To do | Every line of the material that includes the word "header" is to be shown.

┄┄┄┄┄┄

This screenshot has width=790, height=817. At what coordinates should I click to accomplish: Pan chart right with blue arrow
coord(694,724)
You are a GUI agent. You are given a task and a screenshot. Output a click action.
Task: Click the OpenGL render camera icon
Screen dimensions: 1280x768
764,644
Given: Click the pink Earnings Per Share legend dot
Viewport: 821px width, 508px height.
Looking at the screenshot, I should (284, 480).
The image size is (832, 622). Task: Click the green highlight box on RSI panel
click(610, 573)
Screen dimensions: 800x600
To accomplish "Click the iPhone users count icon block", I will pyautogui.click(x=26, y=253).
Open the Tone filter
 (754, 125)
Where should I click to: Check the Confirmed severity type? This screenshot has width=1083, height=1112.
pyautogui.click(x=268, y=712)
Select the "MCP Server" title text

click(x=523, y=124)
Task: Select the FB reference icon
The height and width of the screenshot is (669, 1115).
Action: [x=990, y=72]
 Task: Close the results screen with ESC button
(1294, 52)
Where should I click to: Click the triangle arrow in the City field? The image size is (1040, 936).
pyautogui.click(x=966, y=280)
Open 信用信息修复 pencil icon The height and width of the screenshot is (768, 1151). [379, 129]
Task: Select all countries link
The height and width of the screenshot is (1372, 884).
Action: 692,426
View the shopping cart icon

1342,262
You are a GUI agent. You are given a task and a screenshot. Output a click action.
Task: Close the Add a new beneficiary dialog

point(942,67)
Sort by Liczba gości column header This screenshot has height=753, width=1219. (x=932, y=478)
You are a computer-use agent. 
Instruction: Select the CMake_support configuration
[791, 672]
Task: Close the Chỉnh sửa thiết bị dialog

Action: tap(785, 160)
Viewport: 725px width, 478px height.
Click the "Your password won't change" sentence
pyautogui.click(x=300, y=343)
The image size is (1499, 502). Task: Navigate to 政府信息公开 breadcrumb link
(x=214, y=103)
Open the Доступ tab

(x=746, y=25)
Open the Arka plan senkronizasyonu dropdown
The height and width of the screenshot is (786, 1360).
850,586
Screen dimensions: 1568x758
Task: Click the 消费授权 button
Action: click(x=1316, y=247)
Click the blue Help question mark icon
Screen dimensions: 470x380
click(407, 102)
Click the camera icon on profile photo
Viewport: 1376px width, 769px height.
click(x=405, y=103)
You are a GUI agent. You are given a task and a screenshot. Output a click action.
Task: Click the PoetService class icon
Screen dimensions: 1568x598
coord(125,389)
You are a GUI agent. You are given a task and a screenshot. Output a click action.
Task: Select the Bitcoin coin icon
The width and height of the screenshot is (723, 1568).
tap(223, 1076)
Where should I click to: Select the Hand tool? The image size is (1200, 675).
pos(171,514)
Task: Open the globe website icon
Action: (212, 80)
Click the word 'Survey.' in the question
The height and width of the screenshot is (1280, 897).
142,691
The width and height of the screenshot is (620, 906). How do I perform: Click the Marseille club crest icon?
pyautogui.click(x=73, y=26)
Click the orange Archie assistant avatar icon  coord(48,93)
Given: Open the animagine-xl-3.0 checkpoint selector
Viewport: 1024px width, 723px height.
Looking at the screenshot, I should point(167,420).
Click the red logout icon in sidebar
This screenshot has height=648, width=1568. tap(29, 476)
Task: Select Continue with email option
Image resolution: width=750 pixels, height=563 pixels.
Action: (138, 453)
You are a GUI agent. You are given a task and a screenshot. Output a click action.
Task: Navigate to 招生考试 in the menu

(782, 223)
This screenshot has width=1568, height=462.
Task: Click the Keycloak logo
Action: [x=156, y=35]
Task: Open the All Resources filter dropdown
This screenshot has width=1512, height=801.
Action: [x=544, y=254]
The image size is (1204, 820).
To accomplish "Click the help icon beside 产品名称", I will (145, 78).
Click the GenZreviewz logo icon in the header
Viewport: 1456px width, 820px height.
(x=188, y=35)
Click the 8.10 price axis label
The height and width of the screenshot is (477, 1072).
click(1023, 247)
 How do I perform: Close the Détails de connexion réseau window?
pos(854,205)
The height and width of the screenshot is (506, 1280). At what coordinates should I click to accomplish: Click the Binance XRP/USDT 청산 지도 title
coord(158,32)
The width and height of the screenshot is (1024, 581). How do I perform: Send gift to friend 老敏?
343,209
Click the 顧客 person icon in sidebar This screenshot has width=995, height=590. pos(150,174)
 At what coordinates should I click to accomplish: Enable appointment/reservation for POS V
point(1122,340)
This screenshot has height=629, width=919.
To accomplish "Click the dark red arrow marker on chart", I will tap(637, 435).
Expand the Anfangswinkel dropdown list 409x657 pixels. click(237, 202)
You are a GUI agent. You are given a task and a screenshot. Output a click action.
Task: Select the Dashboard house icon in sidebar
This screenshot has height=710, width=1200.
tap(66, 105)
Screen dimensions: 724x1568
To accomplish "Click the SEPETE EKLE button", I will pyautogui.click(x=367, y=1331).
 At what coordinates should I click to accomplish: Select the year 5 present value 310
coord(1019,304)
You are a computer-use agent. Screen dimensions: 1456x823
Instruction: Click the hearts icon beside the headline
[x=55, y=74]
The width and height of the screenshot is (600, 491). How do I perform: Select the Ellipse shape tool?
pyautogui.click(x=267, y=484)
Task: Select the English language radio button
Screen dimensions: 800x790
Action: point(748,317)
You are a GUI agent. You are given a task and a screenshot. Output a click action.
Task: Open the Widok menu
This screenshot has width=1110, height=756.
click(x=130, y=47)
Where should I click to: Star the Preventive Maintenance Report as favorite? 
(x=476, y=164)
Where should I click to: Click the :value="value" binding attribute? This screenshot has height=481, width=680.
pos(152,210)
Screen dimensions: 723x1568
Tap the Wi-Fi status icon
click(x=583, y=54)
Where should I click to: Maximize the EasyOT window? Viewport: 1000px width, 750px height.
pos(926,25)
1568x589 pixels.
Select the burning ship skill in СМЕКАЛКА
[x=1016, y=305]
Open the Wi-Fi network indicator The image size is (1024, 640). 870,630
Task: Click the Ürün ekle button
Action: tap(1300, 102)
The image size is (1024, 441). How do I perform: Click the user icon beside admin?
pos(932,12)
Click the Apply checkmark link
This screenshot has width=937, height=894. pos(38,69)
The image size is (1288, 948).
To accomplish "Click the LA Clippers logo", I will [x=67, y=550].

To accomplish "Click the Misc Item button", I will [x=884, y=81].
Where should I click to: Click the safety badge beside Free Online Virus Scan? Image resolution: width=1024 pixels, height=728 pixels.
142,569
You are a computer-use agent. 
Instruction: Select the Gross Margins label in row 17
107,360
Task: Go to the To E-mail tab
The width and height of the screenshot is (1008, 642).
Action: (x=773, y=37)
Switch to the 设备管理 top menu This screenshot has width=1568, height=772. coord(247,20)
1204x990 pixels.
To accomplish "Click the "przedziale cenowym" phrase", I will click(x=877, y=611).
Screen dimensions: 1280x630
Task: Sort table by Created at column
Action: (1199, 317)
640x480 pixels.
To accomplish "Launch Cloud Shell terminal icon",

┄┄┄┄┄┄

Result of this task |
Sort by Liczba gości column header This screenshot has height=753, width=1219. (x=932, y=478)
Click the GenZreviewz logo icon in the header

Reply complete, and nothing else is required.